Segment Start: Supplied passage

Data-driven modeling and prediction of blood glucose dynamics: Machine learning applications in type 1 diabetes.

BACKGROUND: Diabetes mellitus (DM) is a metabolic disorder that causes abnormal blood glucose (BG) regulation that might result in short and long-term health complications and even death if not properly managed. Currently, there is no cure for diabetes. However, self-management of the disease, especially keeping BG in the recommended range, is central to the treatment. This includes actively tracking BG levels and managing physical activity, diet, and insulin intake. The recent advancements in diabetes technologies and self-management applications have made it easier for patients to have more access to relevant data. In this regard, the development of an artificial pancreas (a closed-loop system), personalized decision systems, and BG event alarms are becoming more apparent than ever. Techniques such as predicting BG (modeling of a personalized profile), and modeling BG dynamics are central to the development of these diabetes management technologies. The increased availability of sufficient patient historical data has paved the way for the introduction of machine learning and its application for intelligent and improved systems for diabetes management. The capability of machine learning to solve complex tasks with dynamic environment and knowledge has contributed to its success in diabetes research.
MOTIVATION: Recently, machine learning and data mining have become popular, with their expanding application in diabetes research and within BG prediction services in particular. Despite the increasing and expanding popularity of machine learning applications in BG prediction services, updated reviews that map and materialize the current trends in modeling options and strategies are lacking within the context of BG prediction (modeling of personalized profile) in type 1 diabetes.

Segment End: Supplied passage
Segment Start: Recorded information

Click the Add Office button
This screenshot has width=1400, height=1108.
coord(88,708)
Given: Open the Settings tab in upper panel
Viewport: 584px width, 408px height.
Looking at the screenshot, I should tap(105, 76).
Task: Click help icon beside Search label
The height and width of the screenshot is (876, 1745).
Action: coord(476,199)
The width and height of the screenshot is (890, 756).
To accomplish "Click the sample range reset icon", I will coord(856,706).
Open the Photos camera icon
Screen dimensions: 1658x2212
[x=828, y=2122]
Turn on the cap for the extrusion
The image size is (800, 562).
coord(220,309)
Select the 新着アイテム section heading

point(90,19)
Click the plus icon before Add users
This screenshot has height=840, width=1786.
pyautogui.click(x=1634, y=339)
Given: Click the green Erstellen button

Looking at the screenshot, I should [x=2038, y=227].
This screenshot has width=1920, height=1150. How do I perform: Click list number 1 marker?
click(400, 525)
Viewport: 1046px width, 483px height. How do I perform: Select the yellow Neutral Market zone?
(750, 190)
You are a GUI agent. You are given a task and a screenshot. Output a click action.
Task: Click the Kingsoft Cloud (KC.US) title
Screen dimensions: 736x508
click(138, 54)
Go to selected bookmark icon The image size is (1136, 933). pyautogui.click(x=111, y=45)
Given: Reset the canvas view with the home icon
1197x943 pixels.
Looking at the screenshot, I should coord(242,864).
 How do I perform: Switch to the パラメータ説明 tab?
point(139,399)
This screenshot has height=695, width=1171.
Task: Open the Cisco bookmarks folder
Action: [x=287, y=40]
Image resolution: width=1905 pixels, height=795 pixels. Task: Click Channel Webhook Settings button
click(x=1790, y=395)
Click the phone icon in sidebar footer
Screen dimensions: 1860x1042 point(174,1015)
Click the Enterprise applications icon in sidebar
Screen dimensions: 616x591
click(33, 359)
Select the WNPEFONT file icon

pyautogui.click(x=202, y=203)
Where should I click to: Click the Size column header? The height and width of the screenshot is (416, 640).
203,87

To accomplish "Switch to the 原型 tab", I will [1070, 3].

Segment End: Recorded information

■ What to do
(a) For the blood glucose abstract, mark each statement yes or no and quote the words that decide it: (i) The abstract says diabetes can currently be cured. (ii) Self-management includes tracking BG levels and managing physical activity, diet, and insulin intake. (iii) The abstract says updated reviews of current trends in BG prediction modeling for type 1 diabetes are plentiful.
(b) Carry the blood glucose abstract forward from its last sentence.

■ Written answers
(a)
(i) No: "Currently, there is no cure for diabetes."
(ii) Yes: "This includes actively tracking BG levels and managing physical activity, diet, and insulin intake."
(iii) No: "updated reviews that map and materialize the current trends in modeling options and strategies are lacking"

(b)
OBJECTIVE: The objective of this review is to develop a compact guide regarding modeling options and strategies of machine learning and a hybrid system focusing on the prediction of BG dynamics in type 1 diabetes. The review covers machine learning approaches pertinent to the controller of an artificial pancreas (closed-loop systems), modeling of personalized profiles, personalized decision support systems, and BG alarm event applications. Generally, the review will identify, assess, analyze, and discuss the current trends of machine learning applications within these contexts.
METHOD: A rigorous literature review was conducted between August 2017 and February 2018 through various online databases, including Google Scholar, PubMed, ScienceDirect, and others. Additionally, peer-reviewed journals and articles were considered. Relevant studies were first identified by reviewing the title, keywords, and abstracts as preliminary filters with our selection criteria, and then we reviewed the full texts of the articles that were found relevant. Information from the selected literature was extracted based on predefined categories, which were based on previous research and further elaborated through brainstorming among the authors.
RESULTS: The initial search was done by analyzing the title, abstract, and keywords. A total of 624 papers were retrieved from DBLP Computer Science (25), Diabetes Technology and Therapeutics (31), Google Scholar (193), IEEE (267), Journal of Diabetes Science and Technology (31), PubMed/Medline (27), and ScienceDirect (50). After removing duplicates from the list, 417 records remained. Then, we independently assessed and screened the articles based on the inclusion and exclusion criteria, which eliminated another 204 papers, leaving 213 relevant papers. After a full-text assessment, 55 articles were left, which were critically analyzed. The inter-rater agreement was measured using a Cohen Kappa test, and disagreements were resolved through discussion.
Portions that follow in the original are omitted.